___ EXERCISE MATERIAL
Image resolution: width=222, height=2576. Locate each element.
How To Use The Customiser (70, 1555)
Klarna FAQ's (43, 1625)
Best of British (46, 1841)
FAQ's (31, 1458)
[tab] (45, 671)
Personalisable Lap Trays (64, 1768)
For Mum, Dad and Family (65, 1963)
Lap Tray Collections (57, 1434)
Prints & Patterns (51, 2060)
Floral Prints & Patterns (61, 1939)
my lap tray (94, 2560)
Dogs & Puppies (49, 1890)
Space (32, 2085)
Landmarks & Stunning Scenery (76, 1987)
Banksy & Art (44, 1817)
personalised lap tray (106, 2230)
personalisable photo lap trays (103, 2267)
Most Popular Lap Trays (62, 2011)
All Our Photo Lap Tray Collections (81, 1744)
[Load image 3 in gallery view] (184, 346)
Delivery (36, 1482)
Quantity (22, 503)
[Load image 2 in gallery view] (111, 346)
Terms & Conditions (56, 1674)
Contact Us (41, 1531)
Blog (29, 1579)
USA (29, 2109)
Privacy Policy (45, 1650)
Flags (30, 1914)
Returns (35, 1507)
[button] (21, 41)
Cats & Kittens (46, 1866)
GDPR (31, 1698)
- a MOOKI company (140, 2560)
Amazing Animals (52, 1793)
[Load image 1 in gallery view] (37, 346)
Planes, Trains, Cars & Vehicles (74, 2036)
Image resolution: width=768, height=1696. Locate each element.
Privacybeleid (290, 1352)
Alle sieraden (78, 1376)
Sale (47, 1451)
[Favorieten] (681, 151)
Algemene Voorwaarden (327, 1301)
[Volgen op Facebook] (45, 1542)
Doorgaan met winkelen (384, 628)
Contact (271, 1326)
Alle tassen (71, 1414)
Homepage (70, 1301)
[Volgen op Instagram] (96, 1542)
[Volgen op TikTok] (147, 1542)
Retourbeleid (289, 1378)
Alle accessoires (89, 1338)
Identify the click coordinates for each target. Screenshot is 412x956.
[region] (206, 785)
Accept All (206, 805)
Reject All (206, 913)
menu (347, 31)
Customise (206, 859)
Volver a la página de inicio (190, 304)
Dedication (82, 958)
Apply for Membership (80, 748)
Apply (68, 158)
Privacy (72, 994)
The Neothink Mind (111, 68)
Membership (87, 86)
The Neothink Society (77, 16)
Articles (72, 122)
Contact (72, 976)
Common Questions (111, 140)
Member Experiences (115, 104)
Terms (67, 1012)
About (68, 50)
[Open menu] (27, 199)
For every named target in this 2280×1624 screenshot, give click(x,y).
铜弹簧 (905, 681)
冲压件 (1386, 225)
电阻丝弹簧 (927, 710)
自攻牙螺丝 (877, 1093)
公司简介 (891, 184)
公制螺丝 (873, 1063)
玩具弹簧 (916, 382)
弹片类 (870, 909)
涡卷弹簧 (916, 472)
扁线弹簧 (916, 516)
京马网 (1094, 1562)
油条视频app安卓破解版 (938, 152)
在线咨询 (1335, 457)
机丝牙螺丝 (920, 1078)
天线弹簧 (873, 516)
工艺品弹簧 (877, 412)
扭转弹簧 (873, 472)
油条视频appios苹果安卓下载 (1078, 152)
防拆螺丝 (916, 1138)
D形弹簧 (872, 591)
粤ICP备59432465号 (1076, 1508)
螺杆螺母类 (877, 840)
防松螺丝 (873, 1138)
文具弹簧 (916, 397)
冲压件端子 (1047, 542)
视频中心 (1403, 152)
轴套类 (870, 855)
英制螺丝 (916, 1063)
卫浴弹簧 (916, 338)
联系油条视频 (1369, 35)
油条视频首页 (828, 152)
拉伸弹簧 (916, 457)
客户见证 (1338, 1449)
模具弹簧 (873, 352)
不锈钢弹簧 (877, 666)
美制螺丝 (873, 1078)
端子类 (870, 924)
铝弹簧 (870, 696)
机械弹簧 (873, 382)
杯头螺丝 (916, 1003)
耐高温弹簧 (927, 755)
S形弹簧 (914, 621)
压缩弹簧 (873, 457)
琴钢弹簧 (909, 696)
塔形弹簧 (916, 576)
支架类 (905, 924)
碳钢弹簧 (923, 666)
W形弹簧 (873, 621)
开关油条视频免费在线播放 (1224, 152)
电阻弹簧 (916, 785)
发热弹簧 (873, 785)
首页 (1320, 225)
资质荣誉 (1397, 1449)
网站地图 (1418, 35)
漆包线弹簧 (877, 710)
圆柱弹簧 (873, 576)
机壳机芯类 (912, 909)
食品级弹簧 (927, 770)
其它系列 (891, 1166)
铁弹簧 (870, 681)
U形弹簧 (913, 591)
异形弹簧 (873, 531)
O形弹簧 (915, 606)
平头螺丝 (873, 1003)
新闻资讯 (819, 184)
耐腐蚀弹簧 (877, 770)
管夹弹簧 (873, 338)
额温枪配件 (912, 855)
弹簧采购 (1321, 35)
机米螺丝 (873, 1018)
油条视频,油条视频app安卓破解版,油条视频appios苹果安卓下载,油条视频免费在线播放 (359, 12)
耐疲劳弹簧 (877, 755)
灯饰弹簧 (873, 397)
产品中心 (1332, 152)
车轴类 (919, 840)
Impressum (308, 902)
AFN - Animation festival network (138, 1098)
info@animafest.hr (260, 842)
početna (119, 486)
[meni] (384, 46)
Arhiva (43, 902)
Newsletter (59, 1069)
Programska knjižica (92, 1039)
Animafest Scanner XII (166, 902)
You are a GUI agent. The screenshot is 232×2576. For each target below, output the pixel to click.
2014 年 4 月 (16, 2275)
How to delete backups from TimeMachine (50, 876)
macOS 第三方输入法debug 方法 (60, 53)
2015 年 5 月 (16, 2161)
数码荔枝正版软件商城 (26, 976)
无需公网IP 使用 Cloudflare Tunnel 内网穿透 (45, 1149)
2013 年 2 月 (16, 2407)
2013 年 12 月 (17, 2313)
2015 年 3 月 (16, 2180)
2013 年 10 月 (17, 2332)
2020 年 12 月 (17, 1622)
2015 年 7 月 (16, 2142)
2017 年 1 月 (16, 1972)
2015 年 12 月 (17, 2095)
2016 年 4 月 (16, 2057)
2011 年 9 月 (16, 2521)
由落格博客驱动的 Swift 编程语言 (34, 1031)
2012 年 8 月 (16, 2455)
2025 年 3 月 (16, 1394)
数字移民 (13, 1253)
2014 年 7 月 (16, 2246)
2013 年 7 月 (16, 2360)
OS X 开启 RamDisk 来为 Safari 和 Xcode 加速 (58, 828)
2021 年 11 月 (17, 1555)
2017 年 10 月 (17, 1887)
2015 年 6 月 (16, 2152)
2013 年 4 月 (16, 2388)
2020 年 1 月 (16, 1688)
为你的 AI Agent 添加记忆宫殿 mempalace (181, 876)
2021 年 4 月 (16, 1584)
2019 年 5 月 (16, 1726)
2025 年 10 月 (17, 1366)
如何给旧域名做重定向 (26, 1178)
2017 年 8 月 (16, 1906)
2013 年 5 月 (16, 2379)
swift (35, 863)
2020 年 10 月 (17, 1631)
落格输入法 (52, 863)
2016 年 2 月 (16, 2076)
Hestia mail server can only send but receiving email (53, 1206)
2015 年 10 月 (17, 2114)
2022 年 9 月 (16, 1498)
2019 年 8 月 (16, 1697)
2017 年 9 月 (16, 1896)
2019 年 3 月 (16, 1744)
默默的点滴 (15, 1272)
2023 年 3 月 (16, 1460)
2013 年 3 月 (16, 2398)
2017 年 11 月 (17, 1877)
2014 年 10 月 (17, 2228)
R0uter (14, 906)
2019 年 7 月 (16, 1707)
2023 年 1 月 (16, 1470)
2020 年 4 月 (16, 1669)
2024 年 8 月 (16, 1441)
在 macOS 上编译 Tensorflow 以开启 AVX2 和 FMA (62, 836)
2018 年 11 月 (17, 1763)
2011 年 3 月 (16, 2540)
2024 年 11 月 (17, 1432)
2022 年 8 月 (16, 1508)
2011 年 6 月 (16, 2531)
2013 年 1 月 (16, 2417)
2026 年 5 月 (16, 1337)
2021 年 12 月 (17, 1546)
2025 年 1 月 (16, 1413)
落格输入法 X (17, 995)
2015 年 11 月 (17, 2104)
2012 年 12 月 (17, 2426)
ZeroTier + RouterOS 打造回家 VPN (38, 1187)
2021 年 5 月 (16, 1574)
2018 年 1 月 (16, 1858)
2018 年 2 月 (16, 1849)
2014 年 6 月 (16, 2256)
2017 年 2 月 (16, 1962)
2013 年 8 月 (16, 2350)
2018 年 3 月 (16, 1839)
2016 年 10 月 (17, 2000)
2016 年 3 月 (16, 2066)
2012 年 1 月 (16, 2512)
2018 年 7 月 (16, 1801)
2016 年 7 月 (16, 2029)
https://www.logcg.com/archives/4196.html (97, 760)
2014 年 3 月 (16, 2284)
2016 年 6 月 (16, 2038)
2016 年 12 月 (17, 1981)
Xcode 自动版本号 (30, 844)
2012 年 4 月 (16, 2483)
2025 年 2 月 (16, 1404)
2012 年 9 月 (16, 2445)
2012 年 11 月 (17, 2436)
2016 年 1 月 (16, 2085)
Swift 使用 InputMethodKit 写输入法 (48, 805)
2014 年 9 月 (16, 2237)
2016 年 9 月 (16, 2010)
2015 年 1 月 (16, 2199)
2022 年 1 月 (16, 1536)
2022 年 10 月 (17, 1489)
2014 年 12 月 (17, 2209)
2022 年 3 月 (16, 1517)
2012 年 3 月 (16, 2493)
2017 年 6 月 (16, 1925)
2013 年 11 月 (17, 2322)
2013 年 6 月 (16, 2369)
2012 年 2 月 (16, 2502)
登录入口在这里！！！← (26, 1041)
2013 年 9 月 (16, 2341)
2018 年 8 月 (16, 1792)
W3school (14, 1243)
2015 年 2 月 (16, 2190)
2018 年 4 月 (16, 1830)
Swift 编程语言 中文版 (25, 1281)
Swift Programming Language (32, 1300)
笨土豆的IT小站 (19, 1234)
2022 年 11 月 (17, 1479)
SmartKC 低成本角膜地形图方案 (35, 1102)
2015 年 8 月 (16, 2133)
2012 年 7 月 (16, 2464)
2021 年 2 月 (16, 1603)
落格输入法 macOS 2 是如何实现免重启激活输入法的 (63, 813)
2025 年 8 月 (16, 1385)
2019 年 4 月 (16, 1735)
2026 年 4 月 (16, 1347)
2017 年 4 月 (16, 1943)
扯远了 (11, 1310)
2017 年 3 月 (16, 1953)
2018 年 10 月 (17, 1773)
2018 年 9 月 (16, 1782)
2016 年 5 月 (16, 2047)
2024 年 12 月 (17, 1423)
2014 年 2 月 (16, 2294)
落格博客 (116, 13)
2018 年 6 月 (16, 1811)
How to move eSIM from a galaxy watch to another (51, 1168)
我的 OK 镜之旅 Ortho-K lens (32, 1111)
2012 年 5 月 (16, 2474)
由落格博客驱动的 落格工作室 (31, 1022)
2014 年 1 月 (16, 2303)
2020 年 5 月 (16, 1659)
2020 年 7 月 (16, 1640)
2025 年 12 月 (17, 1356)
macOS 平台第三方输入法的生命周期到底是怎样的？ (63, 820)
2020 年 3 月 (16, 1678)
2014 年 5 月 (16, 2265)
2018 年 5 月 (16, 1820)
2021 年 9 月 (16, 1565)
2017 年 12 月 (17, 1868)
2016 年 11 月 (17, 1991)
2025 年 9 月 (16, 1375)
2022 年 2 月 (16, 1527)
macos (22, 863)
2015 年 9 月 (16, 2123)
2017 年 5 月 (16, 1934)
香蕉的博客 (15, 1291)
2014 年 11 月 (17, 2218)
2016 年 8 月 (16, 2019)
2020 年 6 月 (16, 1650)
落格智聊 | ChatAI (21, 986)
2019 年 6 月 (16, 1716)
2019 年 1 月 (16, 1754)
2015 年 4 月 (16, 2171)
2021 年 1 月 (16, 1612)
______
*TASK BRIEF*: The line containing "Planes, Trains, Cars & Vehicles (74, 2036)" marks the end. Please print exactly every line from the top of the data to it, both included, and nothing more.

*COMPLETED TASK*:
Image resolution: width=222, height=2576. Locate each element.
How To Use The Customiser (70, 1555)
Klarna FAQ's (43, 1625)
Best of British (46, 1841)
FAQ's (31, 1458)
[tab] (45, 671)
Personalisable Lap Trays (64, 1768)
For Mum, Dad and Family (65, 1963)
Lap Tray Collections (57, 1434)
Prints & Patterns (51, 2060)
Floral Prints & Patterns (61, 1939)
my lap tray (94, 2560)
Dogs & Puppies (49, 1890)
Space (32, 2085)
Landmarks & Stunning Scenery (76, 1987)
Banksy & Art (44, 1817)
personalised lap tray (106, 2230)
personalisable photo lap trays (103, 2267)
Most Popular Lap Trays (62, 2011)
All Our Photo Lap Tray Collections (81, 1744)
[Load image 3 in gallery view] (184, 346)
Delivery (36, 1482)
Quantity (22, 503)
[Load image 2 in gallery view] (111, 346)
Terms & Conditions (56, 1674)
Contact Us (41, 1531)
Blog (29, 1579)
USA (29, 2109)
Privacy Policy (45, 1650)
Flags (30, 1914)
Returns (35, 1507)
[button] (21, 41)
Cats & Kittens (46, 1866)
GDPR (31, 1698)
- a MOOKI company (140, 2560)
Amazing Animals (52, 1793)
[Load image 1 in gallery view] (37, 346)
Planes, Trains, Cars & Vehicles (74, 2036)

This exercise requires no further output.